You are viewing a plain text version of this content. The canonical link for it is here.

Posted to common-dev@hadoop.apache.org by "stack (JIRA)" <ji...@apache.org> on 2007/10/09 21:52:51 UTC

[jira] Created: (HADOOP-2017) [hbase] TestRegionServerAbort failure in patch build #903 and nightly #266

[hbase] TestRegionServerAbort failure in patch build #903 and nightly #266
--------------------------------------------------------------------------

                 Key: HADOOP-2017
                 URL: https://issues.apache.org/jira/browse/HADOOP-2017
             Project: Hadoop
          Issue Type: Bug
          Components: contrib/hbase
            Reporter: stack
            Priority: Minor


In patch build #903, the metascanner keeps trying to go to the downed server even though onlineMetaRegions has been updated w/ new location and then the metascanner just goes away (or hangs).
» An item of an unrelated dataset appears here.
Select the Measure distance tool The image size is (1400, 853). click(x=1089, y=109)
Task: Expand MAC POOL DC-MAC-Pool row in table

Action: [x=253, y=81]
In nightly build #266, its a similar scenario only the remaining region servers decide to shut down because they haven't been able to reach the master in 7 seconds.

-- 
This message is automatically generated by JIRA.
-
You can reply to this email to add a comment to the issue online.

[jira] Assigned: (HADOOP-2017) [hbase] TestRegionServerAbort failure in patch build #903 and nightly #266

Posted by "stack (JIRA)" <ji...@apache.org>.

     [ https://issues.apache.org/jira/browse/HADOOP-2017?page=com.atlassian.jira.plugin.system.issuetabpanels:all-tabpanel ]

stack reassigned HADOOP-2017:
-----------------------------

    Assignee: stack

> [hbase] TestRegionServerAbort failure in patch build #903 and nightly #266
> --------------------------------------------------------------------------
>
>                 Key: HADOOP-2017
>                 URL: https://issues.apache.org/jira/browse/HADOOP-2017
>             Project: Hadoop
>          Issue Type: Bug
>          Components: contrib/hbase
>            Reporter: stack
>            Assignee: stack
>            Priority: Minor
>         Attachments: trsa.patch
>
>
> In patch build #903, the metascanner keeps trying to go to the downed server even though onlineMetaRegions has been updated w/ new location and then the metascanner just goes away (or hangs).
> In nightly build #266, its a similar scenario only the remaining region servers decide to shut down because they haven't been able to reach the master in 7 seconds.

-- 
This message is automatically generated by JIRA.
-
You can reply to this email to add a comment to the issue online.

[jira] Updated: (HADOOP-2017) [hbase] TestRegionServerAbort failure in patch build #903 and nightly #266

Posted by "stack (JIRA)" <ji...@apache.org>.

     [ https://issues.apache.org/jira/browse/HADOOP-2017?page=com.atlassian.jira.plugin.system.issuetabpanels:all-tabpanel ]

stack updated HADOOP-2017:
--------------------------

    Attachment: trsa.patch

A patch w/ more logging and thread dumping to better help what is going on, and a mechanism that notices moved regions sooner.

{code}
HADOOP-2017 TestRegionServerAbort failure in patch build #903 and nightly #266

Notice moved META regions sooner.   Also added more logging and
thread dumping once a minute when test starts to take too long
so can see where we are hung (if we are hung).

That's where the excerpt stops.